(What you will do)
#1 List every person named in the text on quantum uncertainty.
#2 Pick up the text on quantum uncertainty after its last sentence and keep writing.

A June 12, 2012 article in New Scientist reports on two scientists who have explored this question: “Sorry Einstein, the universe needs quantum uncertainty,” by Jessica Griggs. The scientists, Stephanie Wehner and Esther Hänggi of the National University of Singapore’s Centre for Quantum Technology, report that, with two bits of information (as analogues to the position and momentum in a quantum particle) encoded in the same particle, one cannot decode both bits of information. If you get more information about one, you get correspondingly less from the other. They then tried decoding information from both simultaneously (like measuring both speed and position of a particle), and concluded that this comprises more information than went in in the first place, thus violating the Second Law of Thermodynamics (which states that closed systems always move in the direction of more entropy, or disorder in the system). The article’s summary concludes:
Being able to decode both of the messages in Wehner and Hänggi’s imaginary particle suddenly gives you more information. As demonstrated by the piston, this means you have the potential to do more work. But this extra work comes for free so is the same as creating a perpetual motion machine, which is forbidden by thermodynamics.

(Supplied data)
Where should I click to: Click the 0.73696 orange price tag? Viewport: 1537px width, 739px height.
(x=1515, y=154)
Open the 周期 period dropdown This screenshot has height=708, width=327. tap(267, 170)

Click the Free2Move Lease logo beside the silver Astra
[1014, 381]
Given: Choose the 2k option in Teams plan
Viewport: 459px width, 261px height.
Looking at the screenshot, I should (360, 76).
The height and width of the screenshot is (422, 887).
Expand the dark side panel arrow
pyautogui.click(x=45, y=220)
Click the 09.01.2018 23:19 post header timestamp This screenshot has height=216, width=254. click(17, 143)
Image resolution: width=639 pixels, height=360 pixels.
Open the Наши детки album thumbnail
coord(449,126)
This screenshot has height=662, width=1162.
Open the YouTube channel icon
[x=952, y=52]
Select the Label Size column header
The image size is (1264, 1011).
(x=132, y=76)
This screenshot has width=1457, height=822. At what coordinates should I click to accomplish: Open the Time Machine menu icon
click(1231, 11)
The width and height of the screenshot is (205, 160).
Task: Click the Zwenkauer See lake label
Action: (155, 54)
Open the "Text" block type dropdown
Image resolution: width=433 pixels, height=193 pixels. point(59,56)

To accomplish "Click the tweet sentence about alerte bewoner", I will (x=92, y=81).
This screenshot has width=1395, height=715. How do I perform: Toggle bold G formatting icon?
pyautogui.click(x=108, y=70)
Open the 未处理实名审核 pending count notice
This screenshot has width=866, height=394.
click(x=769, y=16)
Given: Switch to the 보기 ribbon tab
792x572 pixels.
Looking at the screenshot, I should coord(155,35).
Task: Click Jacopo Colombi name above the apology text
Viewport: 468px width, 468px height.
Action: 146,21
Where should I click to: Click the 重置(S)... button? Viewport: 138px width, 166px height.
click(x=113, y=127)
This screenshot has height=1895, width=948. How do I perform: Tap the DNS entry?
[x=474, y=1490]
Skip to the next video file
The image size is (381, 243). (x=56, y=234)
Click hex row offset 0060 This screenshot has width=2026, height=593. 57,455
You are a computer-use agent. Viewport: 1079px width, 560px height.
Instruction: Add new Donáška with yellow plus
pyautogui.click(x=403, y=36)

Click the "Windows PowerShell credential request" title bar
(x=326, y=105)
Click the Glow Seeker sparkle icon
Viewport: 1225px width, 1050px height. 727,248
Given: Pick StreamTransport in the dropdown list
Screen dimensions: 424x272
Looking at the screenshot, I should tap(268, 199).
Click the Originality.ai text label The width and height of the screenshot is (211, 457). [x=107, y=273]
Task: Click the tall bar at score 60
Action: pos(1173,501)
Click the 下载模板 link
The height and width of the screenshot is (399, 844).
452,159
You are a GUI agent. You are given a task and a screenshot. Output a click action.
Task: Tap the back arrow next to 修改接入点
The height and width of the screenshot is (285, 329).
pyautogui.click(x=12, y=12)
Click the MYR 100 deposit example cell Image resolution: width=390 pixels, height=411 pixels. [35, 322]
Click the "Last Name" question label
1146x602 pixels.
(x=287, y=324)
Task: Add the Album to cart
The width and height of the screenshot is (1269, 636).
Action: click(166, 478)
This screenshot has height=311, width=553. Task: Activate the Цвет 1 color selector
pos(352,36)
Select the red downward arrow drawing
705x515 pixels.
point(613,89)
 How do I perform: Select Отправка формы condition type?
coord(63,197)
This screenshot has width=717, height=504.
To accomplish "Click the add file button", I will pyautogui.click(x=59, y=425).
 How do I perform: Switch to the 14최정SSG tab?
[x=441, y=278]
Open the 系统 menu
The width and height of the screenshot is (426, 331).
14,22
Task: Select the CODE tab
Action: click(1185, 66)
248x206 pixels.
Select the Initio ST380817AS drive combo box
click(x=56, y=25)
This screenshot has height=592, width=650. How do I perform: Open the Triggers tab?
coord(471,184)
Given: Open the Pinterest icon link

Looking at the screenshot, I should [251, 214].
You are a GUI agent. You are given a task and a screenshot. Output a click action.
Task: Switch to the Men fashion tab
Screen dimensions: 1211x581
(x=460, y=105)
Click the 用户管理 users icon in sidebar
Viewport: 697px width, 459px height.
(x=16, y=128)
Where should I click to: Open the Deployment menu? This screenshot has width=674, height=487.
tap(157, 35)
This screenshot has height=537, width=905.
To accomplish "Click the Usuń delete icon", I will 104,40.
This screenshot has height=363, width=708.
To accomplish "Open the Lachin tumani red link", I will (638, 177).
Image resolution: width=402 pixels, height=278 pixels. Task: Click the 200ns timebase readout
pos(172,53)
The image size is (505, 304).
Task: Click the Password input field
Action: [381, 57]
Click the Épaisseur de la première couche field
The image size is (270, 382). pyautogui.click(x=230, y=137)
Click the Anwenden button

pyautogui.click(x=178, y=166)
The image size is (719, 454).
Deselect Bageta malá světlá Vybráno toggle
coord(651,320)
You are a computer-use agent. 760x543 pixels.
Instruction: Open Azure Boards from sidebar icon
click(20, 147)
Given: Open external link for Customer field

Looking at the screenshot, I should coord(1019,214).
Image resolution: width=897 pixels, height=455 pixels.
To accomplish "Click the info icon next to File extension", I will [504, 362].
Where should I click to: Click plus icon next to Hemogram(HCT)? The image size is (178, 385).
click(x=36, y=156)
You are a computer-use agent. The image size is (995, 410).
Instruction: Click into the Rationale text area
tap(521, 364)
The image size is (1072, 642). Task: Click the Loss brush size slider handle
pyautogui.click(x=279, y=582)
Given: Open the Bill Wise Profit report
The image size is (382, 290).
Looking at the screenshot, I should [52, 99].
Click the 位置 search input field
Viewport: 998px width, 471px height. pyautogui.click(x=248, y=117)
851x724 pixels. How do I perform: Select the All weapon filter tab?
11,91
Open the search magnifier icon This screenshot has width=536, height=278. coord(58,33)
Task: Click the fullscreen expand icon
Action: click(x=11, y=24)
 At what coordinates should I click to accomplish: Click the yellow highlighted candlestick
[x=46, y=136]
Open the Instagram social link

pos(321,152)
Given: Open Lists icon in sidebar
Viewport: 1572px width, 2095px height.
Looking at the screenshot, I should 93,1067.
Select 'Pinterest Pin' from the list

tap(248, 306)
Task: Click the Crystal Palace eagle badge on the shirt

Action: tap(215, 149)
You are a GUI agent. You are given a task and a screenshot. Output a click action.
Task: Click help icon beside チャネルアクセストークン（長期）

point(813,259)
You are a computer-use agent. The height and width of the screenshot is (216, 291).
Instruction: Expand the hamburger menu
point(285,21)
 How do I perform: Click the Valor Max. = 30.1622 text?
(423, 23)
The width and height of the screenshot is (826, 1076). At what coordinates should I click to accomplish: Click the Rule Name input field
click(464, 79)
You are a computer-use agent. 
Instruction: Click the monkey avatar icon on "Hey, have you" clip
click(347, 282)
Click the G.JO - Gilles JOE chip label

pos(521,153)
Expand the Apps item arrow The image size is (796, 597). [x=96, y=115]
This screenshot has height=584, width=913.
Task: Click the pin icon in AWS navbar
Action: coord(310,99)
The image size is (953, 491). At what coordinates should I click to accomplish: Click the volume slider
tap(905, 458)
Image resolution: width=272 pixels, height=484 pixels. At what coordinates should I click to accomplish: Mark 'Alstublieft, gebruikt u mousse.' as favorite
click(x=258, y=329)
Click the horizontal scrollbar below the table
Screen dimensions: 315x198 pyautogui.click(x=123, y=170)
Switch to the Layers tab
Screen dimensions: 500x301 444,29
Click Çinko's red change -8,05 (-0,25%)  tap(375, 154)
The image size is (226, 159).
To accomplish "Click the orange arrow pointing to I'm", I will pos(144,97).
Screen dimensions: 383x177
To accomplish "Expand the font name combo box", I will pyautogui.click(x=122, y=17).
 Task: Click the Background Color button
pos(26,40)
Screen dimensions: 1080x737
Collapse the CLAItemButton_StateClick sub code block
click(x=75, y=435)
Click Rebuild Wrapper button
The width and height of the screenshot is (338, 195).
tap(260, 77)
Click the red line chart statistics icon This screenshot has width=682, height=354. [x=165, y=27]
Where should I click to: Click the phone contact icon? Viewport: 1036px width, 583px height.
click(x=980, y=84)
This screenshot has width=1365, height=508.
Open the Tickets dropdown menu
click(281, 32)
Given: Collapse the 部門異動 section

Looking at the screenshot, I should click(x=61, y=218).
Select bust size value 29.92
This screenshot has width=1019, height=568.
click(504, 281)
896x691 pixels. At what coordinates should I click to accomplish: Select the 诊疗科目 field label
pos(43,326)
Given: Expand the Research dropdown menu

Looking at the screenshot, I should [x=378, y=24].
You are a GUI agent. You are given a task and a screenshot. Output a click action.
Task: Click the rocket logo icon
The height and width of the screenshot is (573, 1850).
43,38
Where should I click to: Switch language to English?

(Answers for the exercise)
#1 Einstein, Jessica Griggs, Stephanie Wehner, Esther Hänggi

#2
In short, quantum uncertainty is necessary in order to preserve an even more fundamental principle, the 2nd Law of Thermodynamics. And if quantum uncertainty is necessary, then so is the general uncertainty of the world. As corroboration, we might also think of the mysterious imbalance between particles and anti-particles that allowed the material world to come into existence in the first place. As noted on the cern.com website, “The Big Bang should have created equal amounts of matter and antimatter in the early universe.” And if it had, since matter and antimatter particles annihilate one another, the universe should “contain nothing but leftover energy” (ibid). But it does not; it contains more, including us. Somehow, and the mechanism is still not understood, some small portion of matter survived the expected annihilation of matter meeting antimatter, and now, “everything we see from the smallest life forms on Earth to the largest stellar objects is made almost entirely of matter” (ibid). As has been noted in many places, “the origin of matter remains one of the greatest mysteries of physics” (wikipedia). Imbalance and uncertainty, in short, allow us, indeed seemnecessary for us to be.
So, much as we might long for certainty in our lives, in our world, it seems that the forces that refuse to accede to our desires “know” best. What humans want most may be (and, as we are finding to our peril, often is) precisely that which would not only nullify us, but all other life, all other forms of existence as well. We should be grateful that our fondest, our most persistent desires (especially for certainty) do not, and cannot ever be realized.